CST334: Operating Systems, Week 7

 Identify the topics we covered in class -- you can start by listing them

  • I/O Devices
  • Hard Drives
  • Files and Directories
  • File Systems (Data)
  • File Systems (Access)

Explain what each of the topics were in your own terms -- take the identified topics and add a sentence or two describing them

I/O Devices

This topic focused on how the operating system interacts with hardware devices in a controlled and efficient way. Devices expose simple interfaces that the OS can read from or write to, and techniques like polling, interrupts, and DMA are used to coordinate work between the CPU and slower hardware. The main takeaway for me was that I/O design is largely about avoiding wasted CPU time while still responding correctly to device events.

Hard Drives

Hard drives were examined in terms of their physical behavior and performance costs. Breaking disk access down into seek time, rotational delay, and transfer time helped explain why access patterns matter so much. Sequential access being dramatically faster than random access now makes sense, given how expensive mechanical movement is compared to data transfer.

Files and Directories

Files and directories are the abstractions that make persistent storage usable. A files is treated as a simple sequence of bytes, while directories map readable names to inode numbers. This model hides all of the physical disk complexity and allows users and programs to work with paths instead of worrying about where data is actually stored.

File Systems (Data)

This section focused on how file systems organize data and metadata on disk. Structures like the superblock, inode table, data blocks, and bitmaps all work together to track what exists, where it lives, and what space is free. Seeing these structures laid out in a simple file system made it easier to understand how files are created and managed behind the scenes.

File Systems (Access)

File system access covered how system calls like open, read, write and Iseek are translated into actions on those on-disk structures. The idea of per-process file descriptors pointing into a system-wide open file table clarified how offsets, permissions, and file state are tracked. This helped connect user-level code to what the OS is actually doing internally.

Identify least-understood topics -- of these topics, which was the hardest for you to write the descriptions?

The hardest topic for me to fully explain was hard drive behavior, especially how seek time and rotational delay interact during real disk access. While I understood each component individually, combining them into a single mental timeline required more effort than the other topics. 

Explain the nature of your confusion -- for these difficult topics, what pieces of them make sense and what pieces are difficult to describe?

I understand that the disk head must move to the correct track and then wait for the desired sector to rotate underneath it. What was less intuitive was reasoning about how much time each step contributes depending on where the previous accesses occurred. Without diagrams, it was harder to picture how small changes in access patterns can significantly affect performance. 

Identify "aha" moments -- which topic did you find it easiest to write about, and why did it make sense?

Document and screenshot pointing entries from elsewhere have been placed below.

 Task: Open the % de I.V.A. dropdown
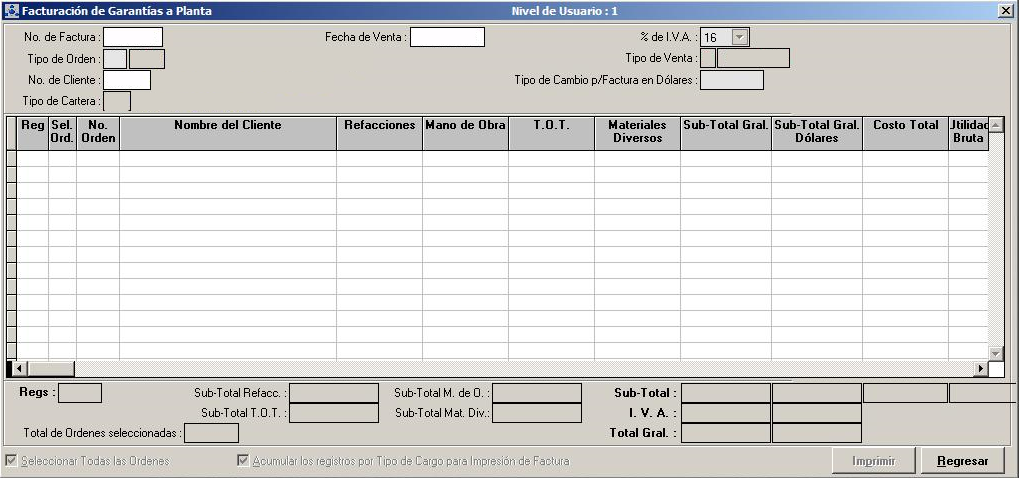pos(739,37)
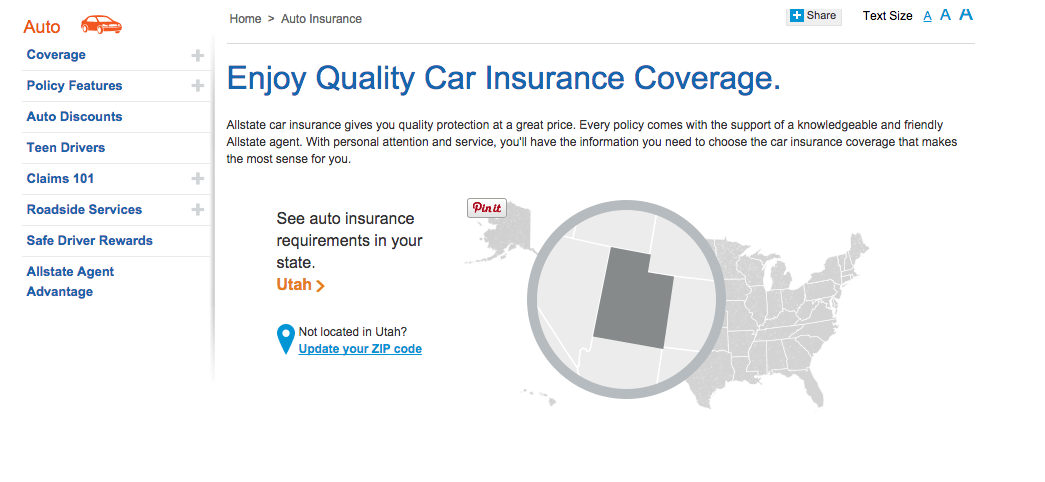Click the Share plus icon

796,15
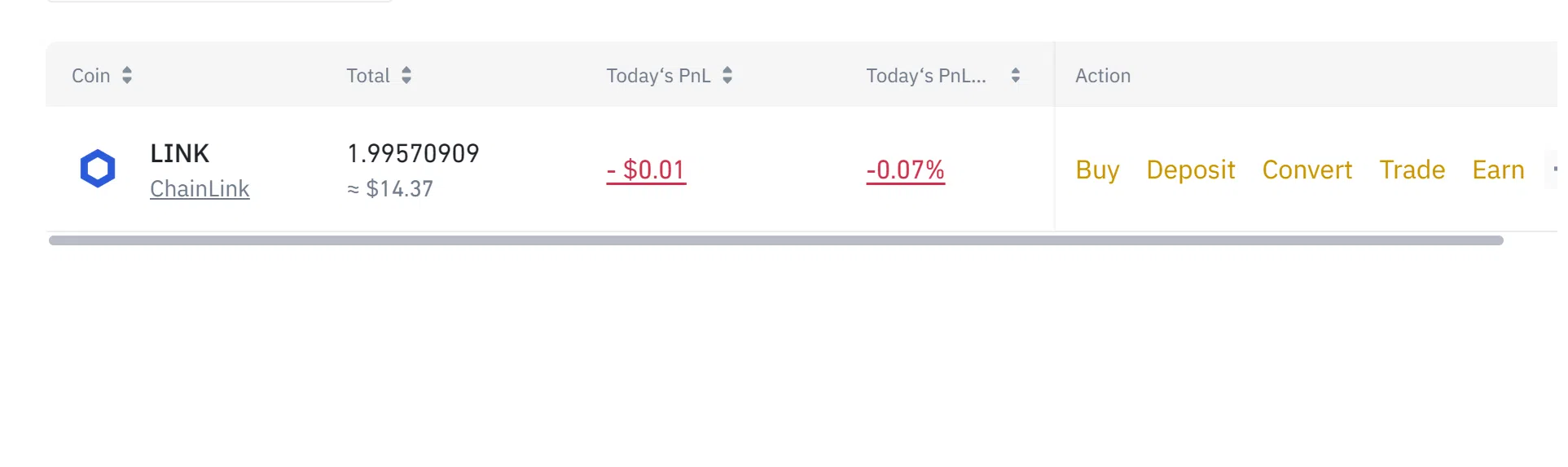Click the 1.99570909 total balance
Image resolution: width=1568 pixels, height=467 pixels.
413,153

Files and directories were the easiest topics to write about because they connect directly to things I already use. Understanding that directories are just mappings and that files themselves have no inherent structure beyond bytes helped simplify the entire system. The explanation that lseek only changes an in-memory offset, rather than causing disk I/O, was a particularly helpful clarification.

Another “aha” moment came from the file system layout discussion. Once I saw how the superblock, bitmaps, inodes, and data blocks fit together, file operations felt much more mechanical and predictable instead of mysterious.

Ask questions -- what do you think will come next? Are there any gaps that don't seem to be explained yet?

Since this is the final week of the course, this section feels more reflective than forward-looking. One remaining challenge for me is confidently tracing the full path from a high-level file system call down to the physical device behavior without relying on diagrams. Each layer makes sense on its own, but mentally simulating the entire process end to end still takes effort. This week emphasized the importance of building a complete mental model that connects hardware behavior, OS abstractions, and application-level code.

What connections do you see to other classes and applications -- have you used/heard/thought about these topics before?

The disk timing analysis connected strongly to computer architecture concepts like latency and throughput. The file descriptor and resource-tracking discussions also tie back to C programming, where careful management of memory and handles is critical. More broadly, the file system abstractions reinforced the same ideas seen earlier in CPU and memory virtualization: the OS exists to hide complexity while still respecting the constraints of the underlying hardware.